# Covering a window with drywall



## Ron6519 (Mar 28, 2007)

Cut a piece of foamboard to tightly fit the opening. Seal any gaps with a caulk.
Ron


----------



## bobbysgirl (Nov 9, 2010)

*drywall over window*

Thanks for the speedy and encouraging reply. Any suggestions about how thick the insulating board should be and what R value I should be looking for. A suggestion about the caulking would also be helpful. How far back from the window and the blind camoflauge should the insulating insert be placed? Should it be closer to the window or should I be getting it as close to the drywall as possible. Is the dead air space a positive thing? Thank you.


----------



## Ron6519 (Mar 28, 2007)

If you're using foamboard, you'll be buying a 4x8 sheet. I'd look around to see where else you could use it, like the rim joists and buy that thickness.
Leave a 1" or so space from the blinds and fill in the rest with insulation.
Silicone caulk would work, but so would a latex caulk. It just seals the gaps.
The blinds give you a built in air space.
Ron


----------



## bobbysgirl (Nov 9, 2010)

*drywall over window*

Thanks, Ron. I have also checked with a local building inspector. He concurs with you and suggests using a 2 inch piece of insulation board to ensure that the insulation value of the insert matches that of the surrounding walls. All in all, he says, its not a big deal and a pretty easy, quick fix. Thanks for sharing your wisdom,Ron.


----------



## bobbysgirl (Nov 9, 2010)

*arghghghghghg*

Interesting exercise, but it did not stop the condensation and so I am back to the octagon window I hate. Left the drywaller installing the foamcore and went on the hunt for caulking. By the time I got back he'd taped the the foamcore as opposed to caulking it and had the finished drywall insert in place. Looked great but a few days later we had a real cold spell. All the windows in the house were sweating profusely---including the one we'd covered. You could actually see water droplets on the glass in front of the blind we left for aesthetics and when, at the end of the day, they had not dissipated and the window was completely fogged---I ripped out the drywall insert.
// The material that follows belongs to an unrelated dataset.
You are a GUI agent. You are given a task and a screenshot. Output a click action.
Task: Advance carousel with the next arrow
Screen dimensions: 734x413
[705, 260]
I suspect that although the windows are double glazed they are pretty crappy. I think it may also be that the drywaller failed to properly weather seal the insulation. If had it to do over, I would fit the foamcore, seal it and then tack the drywall over the hole to see if it was going to work. This would allow tweaking of the insulation before the laborious process of fitting and mudding the drywall.
Thanks for your help, though.


----------



## Ron6519 (Mar 28, 2007)

If cold air is getting in from the exterior, the window will experience condensation. If the interior foam is not sealed *with the proper materials*, the window will experience condensation.
You need to figure out which issue(or maybe both issues) is the cause.
Ron


----------